Here’s what those 2–3 weeks look like:
Week 1: Deep-dive on your weakest domain.
If “Design and implement build and release pipelines” is your weakness, spend 5 hours on Azure Pipelines documentation. Don’t skim. Read about triggers, stages, jobs, tasks, variables, and deployment groups. Then spend 2 hours in a lab environment actually building a multi-stage pipeline. Configure a trigger on a repository. Add a deployment job. Set up an environment approval gate. Your hands should touch the Azure DevOps interface every single day this week.
Week 2: Practice questions on all domains.
Take a second practice test. Score it. If you’re hitting 750+, you’re ready. If you’re still at 680–700, take a third practice test and identify remaining weak spots. Focus your studying there.
Week 3: Scenario-based review.
Don’t memorize. Instead, read 10–15 complex scenario questions (the kind that have 8-line setup paragraphs and code snippets). For each one, explain out loud why the correct answer is correct and why the three wrong answers are wrong. This trains your brain to recognize the patterns the exam tests.

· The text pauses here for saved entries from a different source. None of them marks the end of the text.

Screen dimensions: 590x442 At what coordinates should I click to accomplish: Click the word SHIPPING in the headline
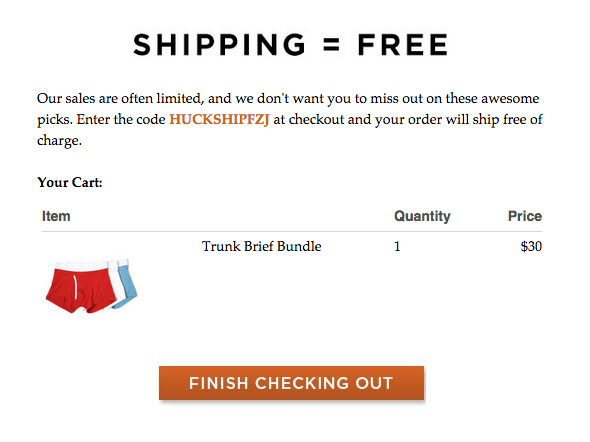(x=219, y=45)
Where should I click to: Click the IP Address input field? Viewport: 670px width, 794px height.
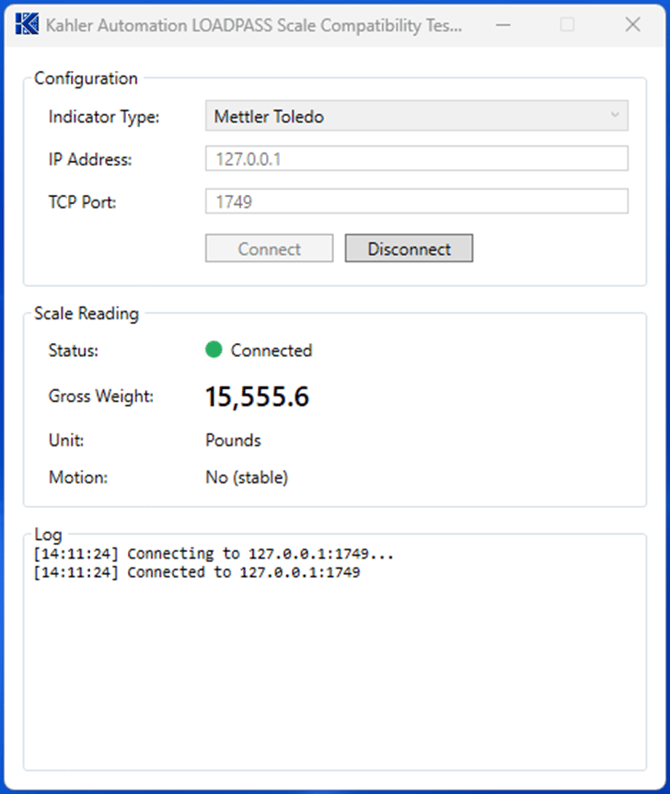coord(416,159)
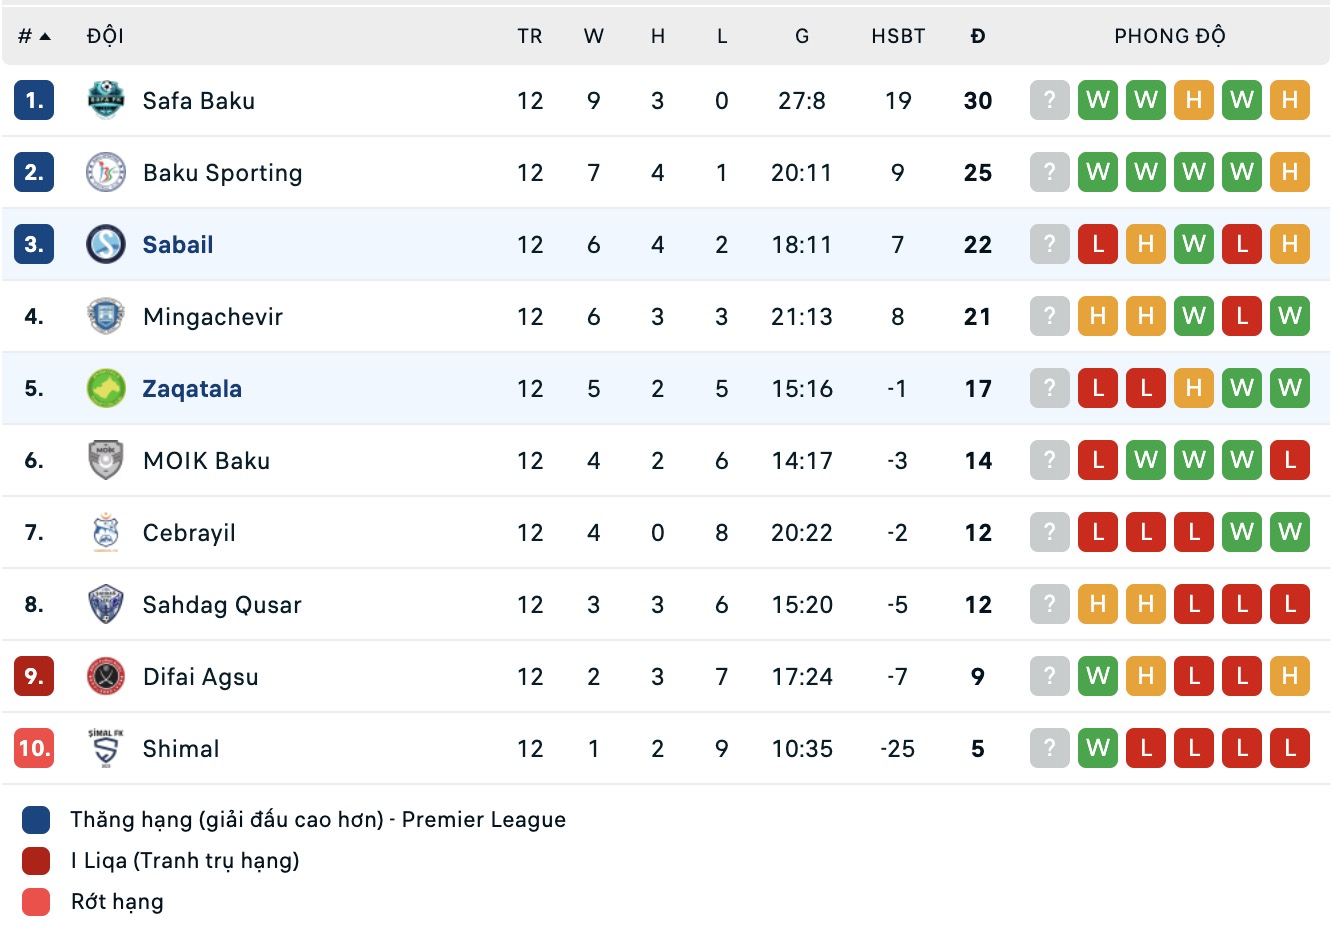
Task: Click Safa Baku's grey upcoming match badge
Action: (1049, 100)
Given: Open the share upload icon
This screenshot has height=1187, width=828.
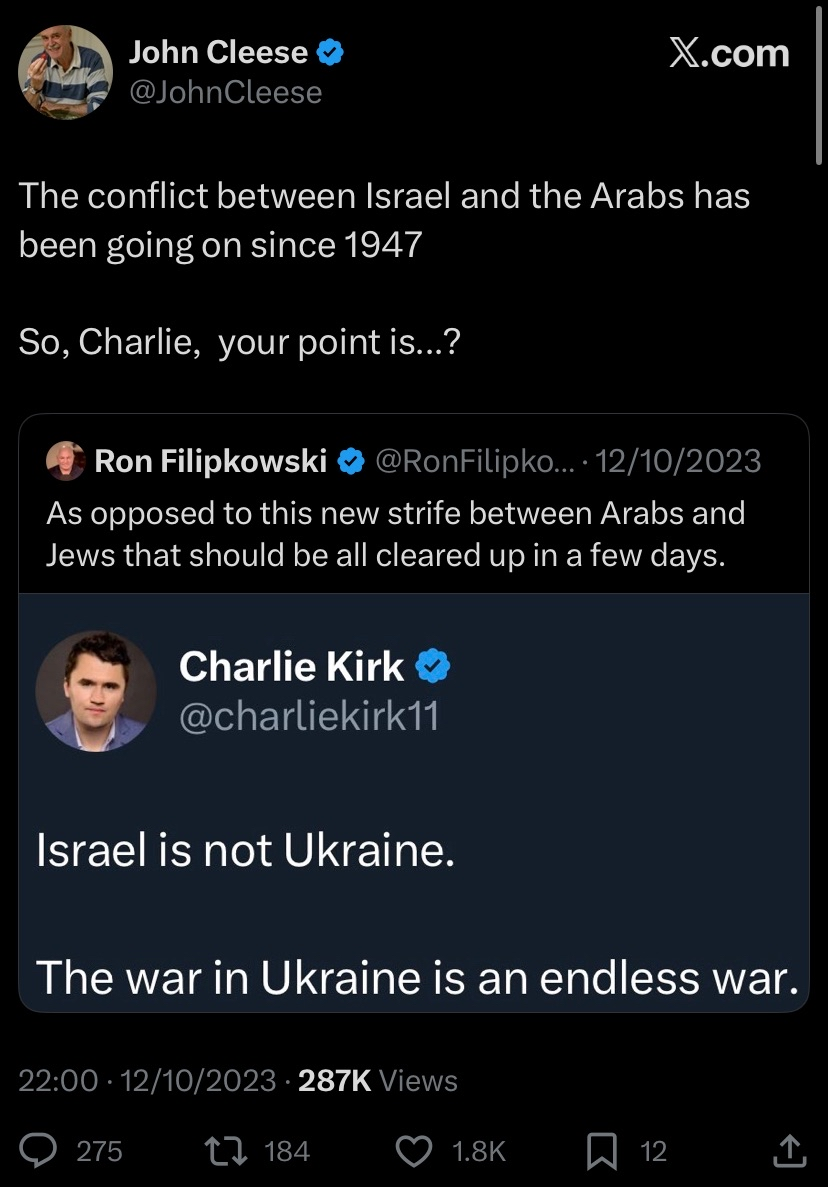Looking at the screenshot, I should pyautogui.click(x=789, y=1151).
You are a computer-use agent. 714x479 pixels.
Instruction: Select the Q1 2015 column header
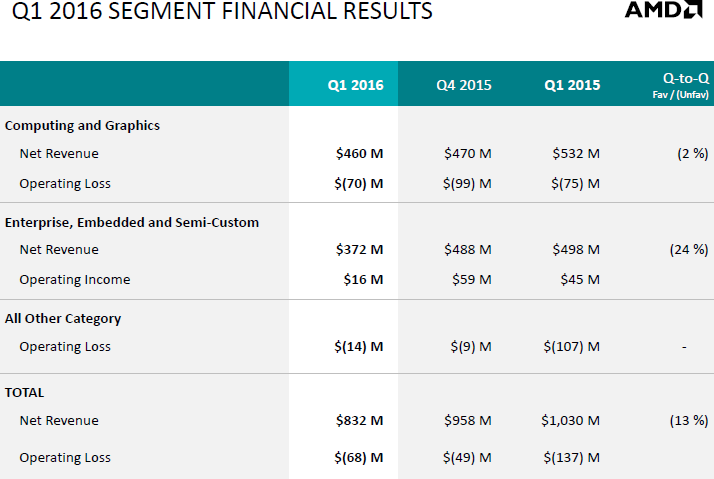coord(573,85)
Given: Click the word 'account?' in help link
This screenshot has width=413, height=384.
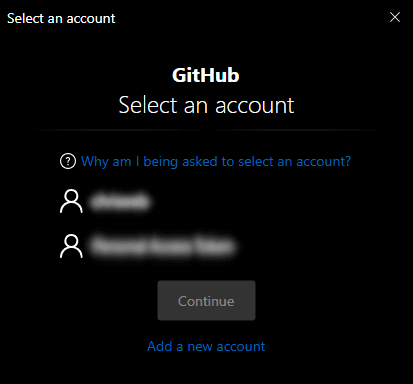Looking at the screenshot, I should [x=323, y=162].
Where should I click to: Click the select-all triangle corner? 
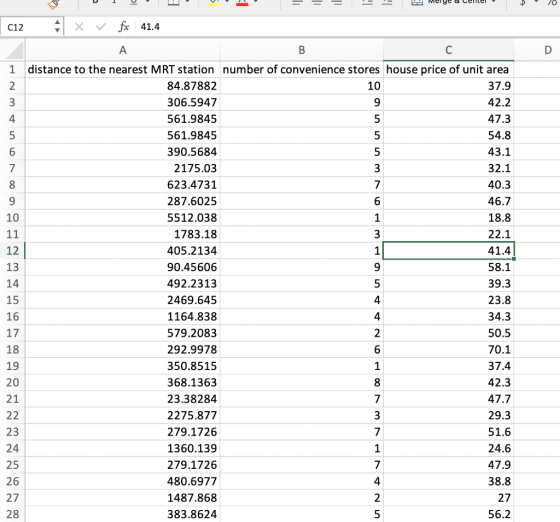click(x=14, y=51)
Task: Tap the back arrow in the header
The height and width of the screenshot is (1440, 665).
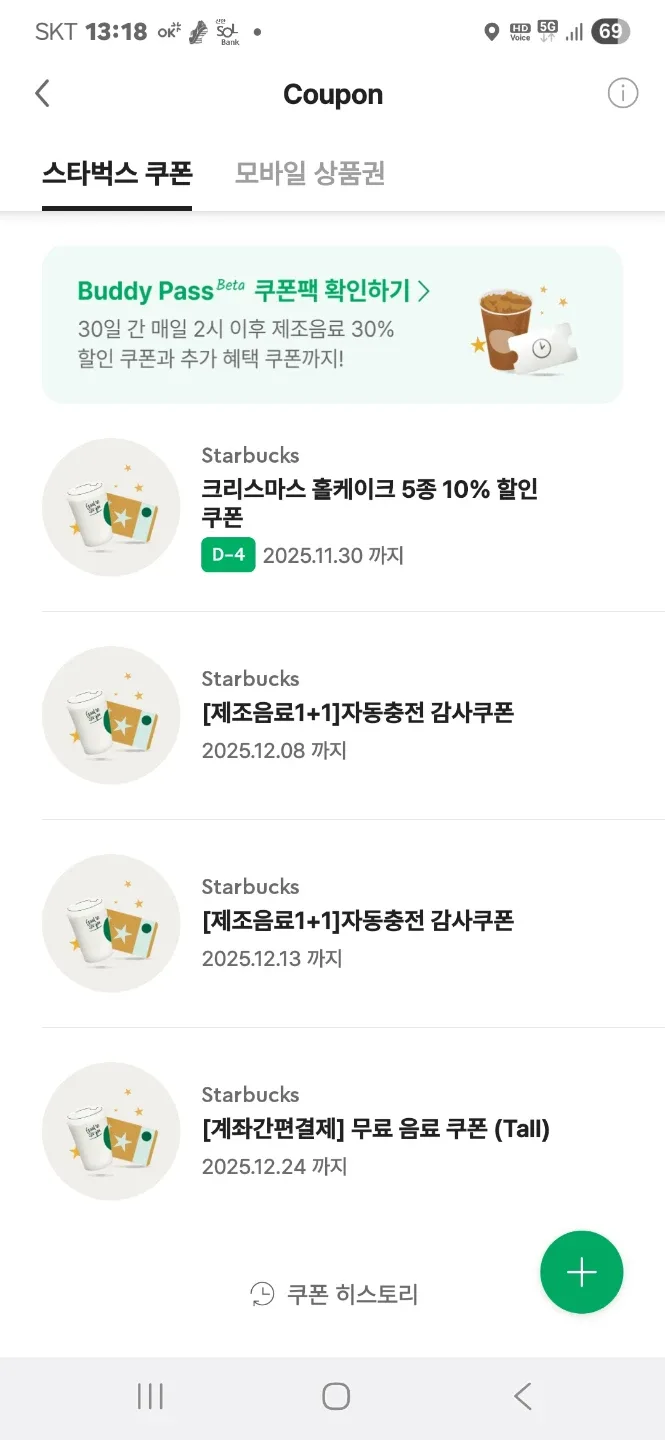Action: pos(42,94)
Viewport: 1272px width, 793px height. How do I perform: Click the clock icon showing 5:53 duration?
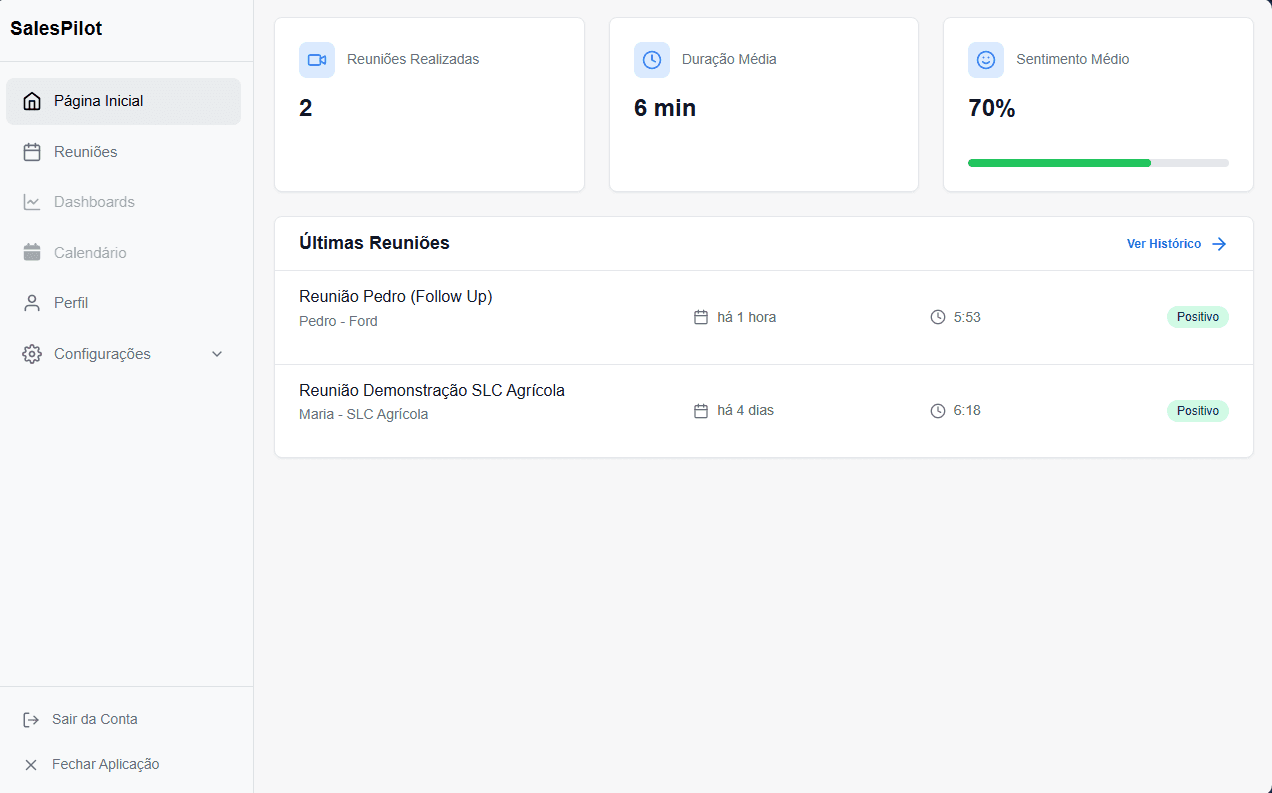tap(937, 317)
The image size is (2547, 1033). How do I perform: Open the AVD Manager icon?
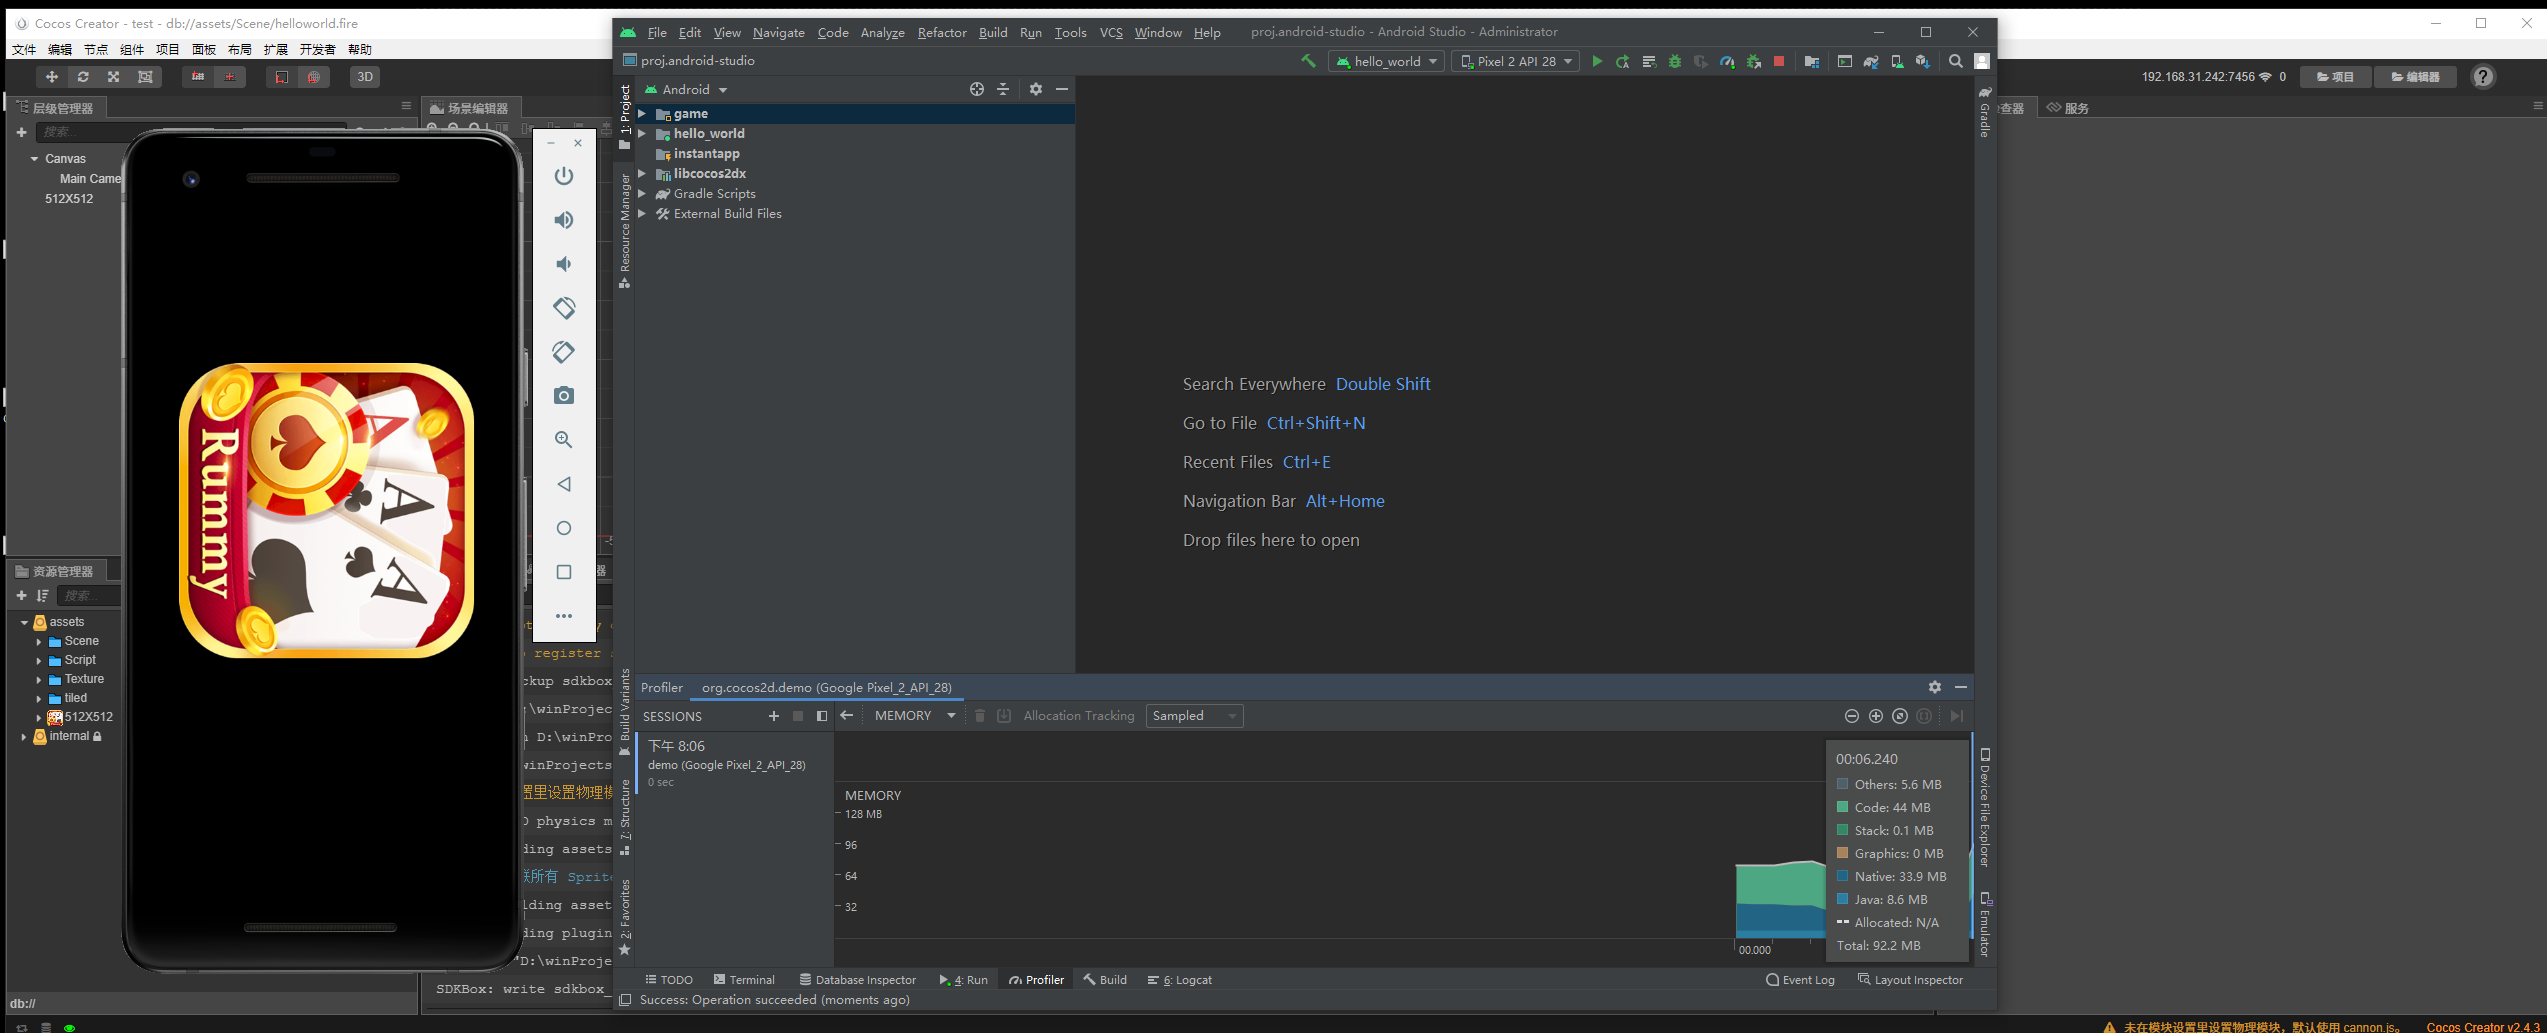click(1897, 62)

The day before your retake, take a light practice test—something that takes 45 minutes—just to stay sharp. Don’t cram.
One Thing To Do Right Now
Pull up your score report right now. Don’t read this article again. Go find that breakdown by domain. Screenshot it or write down the three domains where you scored lowest.
Then, go to Microsoft Learn and search for the official training module that covers your lowest-scoring domain. Click it open. Spend 30 minutes reading the first section. That’s it. That’s your next action.
You’re 48 points away from passing. That’s not a gap. That’s one focused week of studying away from a passing score.